Les clauses actuelles sont assez restrictives : cessation d’activité ou mutation technologique. L’entreprise peut également invoquer une réorganisation nécessaire à sa sauvegarde, mais il lui faut alors prouver qu’elle est en péril.
Le projet de loi précise mais surtout étend ces clauses, laissant moins de marge à l’appréciation du juge prudhommal : le licenciement économique devient possible en cas de baisse des commandes ou du chiffre d’affaires, de dégradation de la trésorerie, de mutations technologiques, d’une réorganisation nécessaire au maintien de la compétitivité.
Pour les entreprises multinationales, les difficultés seront appréciées au niveau de l’entreprise en France et non du groupe. Actuellement, les difficultés sont appréciées par le juge au niveau du secteur économique des entreprises de même nature en France.
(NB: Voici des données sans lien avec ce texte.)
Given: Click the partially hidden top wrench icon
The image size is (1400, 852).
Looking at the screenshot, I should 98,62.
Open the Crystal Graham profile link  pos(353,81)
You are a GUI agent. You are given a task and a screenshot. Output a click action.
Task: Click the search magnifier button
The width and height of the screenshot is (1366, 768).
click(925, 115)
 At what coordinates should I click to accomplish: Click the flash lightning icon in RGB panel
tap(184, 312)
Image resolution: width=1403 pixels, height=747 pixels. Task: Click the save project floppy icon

Les syndicats réformistes demandent que la situation difficile d’une entreprise, ouvrant droit aux licenciements économiques, soit jugée au moins au niveau européen.
- 1.2 Indemnisations
Le projet de loi crée un barème avec plafonnement des indemnités, selon l’ancienneté du salarié dans l’entreprise. L’indemnité dépend actuellement de l’appréciation du juge.
Avec le projet de loi, les salariés y perdraient dans certains cas (notamment les salariés les plus anciens dans l’entreprise) ou y gagneraient dans d’autres, par rapport à l’indemnisation actuellement décidée par le juge.
A noter que, en cas de faute particulièrement grave du patron (harcèlement moral ou sexuel, licenciement discriminatoire…), le juge pourra octroyer des sommes supérieures à celles prévues au barème.
Pratiquement tous les syndicats demandent la suppression du barème. La CFDT propose que ce barème soit indicatif mais non obligatoire. Le gouvernement envisage d’instituer une nouvelle tranche pour les salariés les plus anciens dans l’entreprise.
#Organisation du temps de travail
Les 35 heures sont maintenues en tant que seuil de déclenchement des heures supplémentaires. Par contre les modalités de dépassement de ce seuil sont considérablement changées.
- 2.1 Temps maximum
Un salarié pourra travailler jusqu’à 46 h hebdomadaires, en moyenne, sur 4 mois. Une semaine pourra aller jusqu’à 48h de travail (maximum autorisé par la règlementation européenne). Le plafond actuel est de 44 h, en moyenne sur 3 mois.
Dans certaines circonstances exceptionnelles, le temps de travail hebdomadaire pourra être porté à 60 h, sous réserve d’une autorisation de l’Inspection du Travail. Il n’y a pas de changement à ce niveau par rapport à la situation actuelle.
Le temps de travail journalier maximum reste fixé à 10 h, mais un accord collectif pourra porter ce seuil à 12 h.
Les entreprises de moins de 50 salariés pourront, même en l’absence d’un accord collectif, proposer à leurs salariés de passer au forfait jour : un dispositif dérogatoire aux trente-cinq heures, fondé sur le nombre de jours effectués dans l’année et non pas sur le nombre d’heures (ce dispositif est actuellement limité aux entreprises de plus de 50 salariés).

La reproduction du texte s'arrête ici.